● **Work order**
Return, from the lines below, each one that includes the word "containing".

● **Saved entries**

++++++++

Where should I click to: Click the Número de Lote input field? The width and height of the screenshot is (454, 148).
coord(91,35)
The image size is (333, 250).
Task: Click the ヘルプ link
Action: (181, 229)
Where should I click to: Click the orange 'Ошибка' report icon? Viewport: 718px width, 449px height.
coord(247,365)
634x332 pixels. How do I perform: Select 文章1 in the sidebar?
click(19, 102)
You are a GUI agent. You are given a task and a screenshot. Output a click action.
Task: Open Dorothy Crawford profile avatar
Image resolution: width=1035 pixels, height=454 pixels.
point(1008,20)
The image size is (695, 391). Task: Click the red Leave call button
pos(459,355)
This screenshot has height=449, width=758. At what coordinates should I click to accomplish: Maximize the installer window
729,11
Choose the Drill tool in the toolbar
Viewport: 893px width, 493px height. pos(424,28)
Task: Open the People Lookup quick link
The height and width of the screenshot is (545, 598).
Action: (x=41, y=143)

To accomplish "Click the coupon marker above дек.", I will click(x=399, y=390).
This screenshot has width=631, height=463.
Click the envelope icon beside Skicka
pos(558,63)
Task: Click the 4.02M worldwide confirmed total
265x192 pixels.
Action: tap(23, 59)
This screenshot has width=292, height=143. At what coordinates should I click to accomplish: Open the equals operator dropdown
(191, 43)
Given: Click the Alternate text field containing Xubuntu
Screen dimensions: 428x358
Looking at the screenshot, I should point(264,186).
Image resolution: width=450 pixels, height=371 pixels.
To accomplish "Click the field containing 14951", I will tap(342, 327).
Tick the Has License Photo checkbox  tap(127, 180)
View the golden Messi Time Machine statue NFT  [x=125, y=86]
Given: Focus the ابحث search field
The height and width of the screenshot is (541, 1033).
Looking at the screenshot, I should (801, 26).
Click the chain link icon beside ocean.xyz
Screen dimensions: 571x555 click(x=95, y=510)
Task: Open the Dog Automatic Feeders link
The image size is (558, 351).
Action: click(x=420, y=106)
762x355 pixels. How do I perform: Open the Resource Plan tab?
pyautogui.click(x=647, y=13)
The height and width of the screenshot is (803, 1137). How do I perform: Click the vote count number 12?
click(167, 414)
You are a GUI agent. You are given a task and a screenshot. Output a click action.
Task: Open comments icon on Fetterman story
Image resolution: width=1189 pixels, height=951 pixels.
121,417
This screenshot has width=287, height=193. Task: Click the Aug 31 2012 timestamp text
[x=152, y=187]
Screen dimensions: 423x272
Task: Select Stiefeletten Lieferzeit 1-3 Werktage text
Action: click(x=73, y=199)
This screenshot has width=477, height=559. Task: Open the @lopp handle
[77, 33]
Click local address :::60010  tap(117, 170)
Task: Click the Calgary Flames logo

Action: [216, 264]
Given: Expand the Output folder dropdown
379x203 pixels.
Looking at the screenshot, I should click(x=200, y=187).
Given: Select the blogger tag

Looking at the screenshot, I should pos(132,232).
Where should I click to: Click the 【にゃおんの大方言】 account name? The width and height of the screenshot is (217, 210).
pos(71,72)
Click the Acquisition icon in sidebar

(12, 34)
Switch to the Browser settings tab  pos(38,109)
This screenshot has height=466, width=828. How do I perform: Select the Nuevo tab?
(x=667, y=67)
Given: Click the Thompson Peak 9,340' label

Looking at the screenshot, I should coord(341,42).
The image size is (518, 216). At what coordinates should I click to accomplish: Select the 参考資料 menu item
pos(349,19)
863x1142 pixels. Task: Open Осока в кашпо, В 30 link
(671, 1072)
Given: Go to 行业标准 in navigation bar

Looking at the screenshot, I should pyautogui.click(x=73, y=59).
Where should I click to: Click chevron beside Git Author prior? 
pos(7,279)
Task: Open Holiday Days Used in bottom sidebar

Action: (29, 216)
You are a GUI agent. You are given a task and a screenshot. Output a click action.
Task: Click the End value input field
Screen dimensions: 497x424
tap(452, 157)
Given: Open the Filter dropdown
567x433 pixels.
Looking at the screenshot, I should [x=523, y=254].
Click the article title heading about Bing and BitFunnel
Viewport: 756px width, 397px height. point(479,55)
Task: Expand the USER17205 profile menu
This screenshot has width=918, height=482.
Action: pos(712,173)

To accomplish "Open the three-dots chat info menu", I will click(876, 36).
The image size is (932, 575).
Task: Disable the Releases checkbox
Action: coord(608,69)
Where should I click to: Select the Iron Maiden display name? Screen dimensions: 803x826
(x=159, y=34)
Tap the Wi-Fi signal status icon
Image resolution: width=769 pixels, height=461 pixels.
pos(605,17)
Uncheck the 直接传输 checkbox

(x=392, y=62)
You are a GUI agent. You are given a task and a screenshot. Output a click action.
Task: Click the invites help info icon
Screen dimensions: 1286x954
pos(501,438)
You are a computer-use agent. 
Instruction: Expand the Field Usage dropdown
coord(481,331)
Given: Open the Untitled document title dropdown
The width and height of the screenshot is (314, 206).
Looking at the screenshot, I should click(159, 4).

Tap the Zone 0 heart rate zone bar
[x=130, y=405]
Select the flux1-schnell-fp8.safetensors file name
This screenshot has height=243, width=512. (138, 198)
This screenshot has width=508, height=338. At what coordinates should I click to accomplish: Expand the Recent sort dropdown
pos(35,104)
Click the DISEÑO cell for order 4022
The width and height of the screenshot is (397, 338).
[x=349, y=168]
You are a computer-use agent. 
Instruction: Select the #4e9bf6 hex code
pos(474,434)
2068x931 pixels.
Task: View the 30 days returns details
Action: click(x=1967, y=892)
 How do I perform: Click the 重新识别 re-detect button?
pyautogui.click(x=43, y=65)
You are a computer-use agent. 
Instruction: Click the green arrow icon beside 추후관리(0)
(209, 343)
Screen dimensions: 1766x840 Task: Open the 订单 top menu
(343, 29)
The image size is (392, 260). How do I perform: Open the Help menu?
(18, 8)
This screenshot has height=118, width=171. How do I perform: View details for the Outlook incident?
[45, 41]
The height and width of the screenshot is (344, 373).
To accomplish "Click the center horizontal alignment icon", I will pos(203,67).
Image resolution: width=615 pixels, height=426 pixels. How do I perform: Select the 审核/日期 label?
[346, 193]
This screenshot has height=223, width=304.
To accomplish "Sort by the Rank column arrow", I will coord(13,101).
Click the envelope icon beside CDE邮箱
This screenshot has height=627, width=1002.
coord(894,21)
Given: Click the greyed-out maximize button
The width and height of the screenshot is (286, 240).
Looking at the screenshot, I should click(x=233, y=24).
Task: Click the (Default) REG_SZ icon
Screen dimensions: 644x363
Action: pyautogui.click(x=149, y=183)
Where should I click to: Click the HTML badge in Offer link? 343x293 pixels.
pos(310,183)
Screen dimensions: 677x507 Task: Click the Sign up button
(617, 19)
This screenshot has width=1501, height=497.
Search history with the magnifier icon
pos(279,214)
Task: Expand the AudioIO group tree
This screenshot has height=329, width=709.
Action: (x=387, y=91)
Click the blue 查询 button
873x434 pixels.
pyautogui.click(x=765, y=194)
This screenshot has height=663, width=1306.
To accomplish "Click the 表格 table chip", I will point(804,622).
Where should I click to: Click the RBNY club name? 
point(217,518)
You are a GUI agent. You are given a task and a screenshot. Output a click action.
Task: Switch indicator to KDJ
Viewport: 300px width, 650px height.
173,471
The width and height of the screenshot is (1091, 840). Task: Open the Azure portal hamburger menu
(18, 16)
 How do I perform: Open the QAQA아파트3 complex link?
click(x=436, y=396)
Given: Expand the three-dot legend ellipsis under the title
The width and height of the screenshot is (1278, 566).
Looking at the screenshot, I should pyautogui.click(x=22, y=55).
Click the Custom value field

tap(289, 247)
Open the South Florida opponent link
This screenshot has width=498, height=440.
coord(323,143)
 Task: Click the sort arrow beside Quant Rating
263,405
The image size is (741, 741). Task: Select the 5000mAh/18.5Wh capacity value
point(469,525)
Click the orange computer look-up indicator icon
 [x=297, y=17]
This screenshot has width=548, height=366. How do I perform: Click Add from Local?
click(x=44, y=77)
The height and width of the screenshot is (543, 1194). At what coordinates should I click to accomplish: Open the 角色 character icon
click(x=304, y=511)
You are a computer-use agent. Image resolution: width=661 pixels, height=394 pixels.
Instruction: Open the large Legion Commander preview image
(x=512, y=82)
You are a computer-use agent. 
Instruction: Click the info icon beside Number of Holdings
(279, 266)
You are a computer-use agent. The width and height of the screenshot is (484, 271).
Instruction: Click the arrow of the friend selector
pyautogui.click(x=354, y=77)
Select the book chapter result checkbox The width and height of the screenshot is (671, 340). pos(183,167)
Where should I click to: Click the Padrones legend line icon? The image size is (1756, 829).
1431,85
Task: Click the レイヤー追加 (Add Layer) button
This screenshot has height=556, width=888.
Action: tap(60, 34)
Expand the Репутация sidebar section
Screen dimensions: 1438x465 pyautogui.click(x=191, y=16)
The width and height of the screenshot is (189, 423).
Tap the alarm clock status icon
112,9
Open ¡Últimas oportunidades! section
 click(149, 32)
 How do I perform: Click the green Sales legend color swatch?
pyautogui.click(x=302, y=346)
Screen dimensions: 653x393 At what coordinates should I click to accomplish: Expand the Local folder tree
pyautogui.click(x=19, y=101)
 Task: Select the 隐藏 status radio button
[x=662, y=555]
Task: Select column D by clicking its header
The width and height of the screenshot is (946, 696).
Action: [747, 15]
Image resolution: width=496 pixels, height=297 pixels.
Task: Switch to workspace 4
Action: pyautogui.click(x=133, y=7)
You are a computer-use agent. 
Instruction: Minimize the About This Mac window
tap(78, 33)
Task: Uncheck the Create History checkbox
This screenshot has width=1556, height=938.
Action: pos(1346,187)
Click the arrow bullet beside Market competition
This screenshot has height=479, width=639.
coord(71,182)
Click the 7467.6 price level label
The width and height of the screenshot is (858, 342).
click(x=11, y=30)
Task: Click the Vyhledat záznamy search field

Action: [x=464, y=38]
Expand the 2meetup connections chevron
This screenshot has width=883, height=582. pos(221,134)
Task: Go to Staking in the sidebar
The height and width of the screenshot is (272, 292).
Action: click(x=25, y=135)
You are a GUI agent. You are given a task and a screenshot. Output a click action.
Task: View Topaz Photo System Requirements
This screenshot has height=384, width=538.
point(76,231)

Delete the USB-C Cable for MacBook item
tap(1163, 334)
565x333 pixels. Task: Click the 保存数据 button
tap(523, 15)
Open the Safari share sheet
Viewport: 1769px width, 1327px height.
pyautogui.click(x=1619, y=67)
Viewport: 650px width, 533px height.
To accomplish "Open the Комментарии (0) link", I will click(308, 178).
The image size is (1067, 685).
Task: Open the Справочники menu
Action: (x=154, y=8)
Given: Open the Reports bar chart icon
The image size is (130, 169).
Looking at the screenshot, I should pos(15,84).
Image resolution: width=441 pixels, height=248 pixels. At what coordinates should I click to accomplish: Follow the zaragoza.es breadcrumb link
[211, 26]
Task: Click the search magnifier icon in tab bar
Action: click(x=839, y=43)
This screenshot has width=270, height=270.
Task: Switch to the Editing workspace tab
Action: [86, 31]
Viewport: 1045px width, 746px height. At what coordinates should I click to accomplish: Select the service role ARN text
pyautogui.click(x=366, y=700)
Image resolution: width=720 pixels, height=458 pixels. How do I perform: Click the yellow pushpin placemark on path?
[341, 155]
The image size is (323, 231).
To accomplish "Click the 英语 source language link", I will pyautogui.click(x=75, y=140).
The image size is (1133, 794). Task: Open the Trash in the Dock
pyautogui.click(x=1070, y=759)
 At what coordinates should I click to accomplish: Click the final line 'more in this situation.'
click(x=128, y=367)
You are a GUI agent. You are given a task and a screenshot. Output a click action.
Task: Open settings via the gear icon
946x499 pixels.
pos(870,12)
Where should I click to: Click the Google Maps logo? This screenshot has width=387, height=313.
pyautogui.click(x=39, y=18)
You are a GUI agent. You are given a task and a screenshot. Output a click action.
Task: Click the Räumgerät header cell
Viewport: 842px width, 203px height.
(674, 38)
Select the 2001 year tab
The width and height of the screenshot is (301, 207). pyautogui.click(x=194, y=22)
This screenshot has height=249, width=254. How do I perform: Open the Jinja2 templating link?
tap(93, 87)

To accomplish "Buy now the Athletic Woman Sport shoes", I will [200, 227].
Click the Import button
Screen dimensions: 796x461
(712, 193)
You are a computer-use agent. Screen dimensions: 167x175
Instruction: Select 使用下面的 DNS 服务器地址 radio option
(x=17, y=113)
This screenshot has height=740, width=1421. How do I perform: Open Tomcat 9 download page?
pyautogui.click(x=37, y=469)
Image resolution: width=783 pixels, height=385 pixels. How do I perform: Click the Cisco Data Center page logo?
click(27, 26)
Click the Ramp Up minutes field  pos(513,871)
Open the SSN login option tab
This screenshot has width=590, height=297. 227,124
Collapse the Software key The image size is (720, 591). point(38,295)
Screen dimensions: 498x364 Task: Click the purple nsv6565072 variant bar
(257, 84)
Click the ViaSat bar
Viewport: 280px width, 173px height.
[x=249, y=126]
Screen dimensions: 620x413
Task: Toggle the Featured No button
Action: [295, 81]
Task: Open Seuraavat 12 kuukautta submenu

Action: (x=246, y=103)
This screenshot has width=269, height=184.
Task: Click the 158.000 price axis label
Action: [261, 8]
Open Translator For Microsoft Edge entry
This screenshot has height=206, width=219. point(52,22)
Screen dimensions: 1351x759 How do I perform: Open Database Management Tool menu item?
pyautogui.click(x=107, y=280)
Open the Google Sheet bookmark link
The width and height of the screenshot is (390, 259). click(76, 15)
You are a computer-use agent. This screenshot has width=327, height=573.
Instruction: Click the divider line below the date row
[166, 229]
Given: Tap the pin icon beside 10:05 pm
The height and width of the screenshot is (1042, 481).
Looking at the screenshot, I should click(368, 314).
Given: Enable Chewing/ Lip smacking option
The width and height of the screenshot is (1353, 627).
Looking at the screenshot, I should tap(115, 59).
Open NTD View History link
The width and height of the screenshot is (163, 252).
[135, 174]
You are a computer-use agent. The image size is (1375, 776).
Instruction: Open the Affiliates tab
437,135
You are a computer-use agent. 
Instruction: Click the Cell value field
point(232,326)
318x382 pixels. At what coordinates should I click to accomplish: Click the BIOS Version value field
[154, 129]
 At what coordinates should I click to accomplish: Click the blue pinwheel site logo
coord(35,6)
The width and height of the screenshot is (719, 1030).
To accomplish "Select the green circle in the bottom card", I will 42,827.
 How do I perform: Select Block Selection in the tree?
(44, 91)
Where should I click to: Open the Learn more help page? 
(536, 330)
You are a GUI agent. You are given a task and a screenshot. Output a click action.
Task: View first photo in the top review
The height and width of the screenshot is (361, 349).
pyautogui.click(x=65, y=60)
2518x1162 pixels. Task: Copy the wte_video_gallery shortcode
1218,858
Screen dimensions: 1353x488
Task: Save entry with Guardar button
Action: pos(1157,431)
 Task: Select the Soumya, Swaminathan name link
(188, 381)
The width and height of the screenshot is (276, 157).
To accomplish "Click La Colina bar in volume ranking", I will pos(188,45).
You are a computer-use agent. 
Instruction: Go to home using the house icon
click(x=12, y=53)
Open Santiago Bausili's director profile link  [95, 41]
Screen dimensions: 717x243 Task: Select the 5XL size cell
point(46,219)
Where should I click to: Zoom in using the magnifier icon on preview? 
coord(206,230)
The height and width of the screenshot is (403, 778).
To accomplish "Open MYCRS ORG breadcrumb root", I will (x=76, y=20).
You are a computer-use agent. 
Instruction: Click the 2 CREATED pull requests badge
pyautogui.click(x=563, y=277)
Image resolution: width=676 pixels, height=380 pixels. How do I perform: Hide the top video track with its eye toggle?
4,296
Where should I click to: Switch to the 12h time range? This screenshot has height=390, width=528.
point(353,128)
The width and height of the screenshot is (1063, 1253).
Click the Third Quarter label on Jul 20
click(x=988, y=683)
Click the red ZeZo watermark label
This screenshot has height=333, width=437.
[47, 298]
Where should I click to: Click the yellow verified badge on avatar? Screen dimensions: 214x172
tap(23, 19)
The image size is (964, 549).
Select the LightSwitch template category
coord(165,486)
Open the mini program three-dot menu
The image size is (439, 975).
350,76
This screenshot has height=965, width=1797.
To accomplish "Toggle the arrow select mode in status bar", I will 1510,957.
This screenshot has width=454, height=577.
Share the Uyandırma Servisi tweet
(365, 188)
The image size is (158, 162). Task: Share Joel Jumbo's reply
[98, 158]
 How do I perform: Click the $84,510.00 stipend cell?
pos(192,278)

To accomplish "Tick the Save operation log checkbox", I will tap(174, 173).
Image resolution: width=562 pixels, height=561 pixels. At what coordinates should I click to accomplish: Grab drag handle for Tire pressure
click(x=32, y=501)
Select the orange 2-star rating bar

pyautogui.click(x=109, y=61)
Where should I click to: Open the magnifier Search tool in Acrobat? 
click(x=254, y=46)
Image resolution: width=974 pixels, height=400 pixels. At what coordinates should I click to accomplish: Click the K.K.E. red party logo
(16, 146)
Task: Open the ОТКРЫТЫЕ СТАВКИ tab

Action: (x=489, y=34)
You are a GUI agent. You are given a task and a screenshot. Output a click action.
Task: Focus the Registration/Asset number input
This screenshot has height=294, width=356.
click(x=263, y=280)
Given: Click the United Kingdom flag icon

++++++++

● **Written solution**
Given: Click the Alternate text field containing Xubuntu
To accomplish "Click the field containing 14951", I will tap(342, 327).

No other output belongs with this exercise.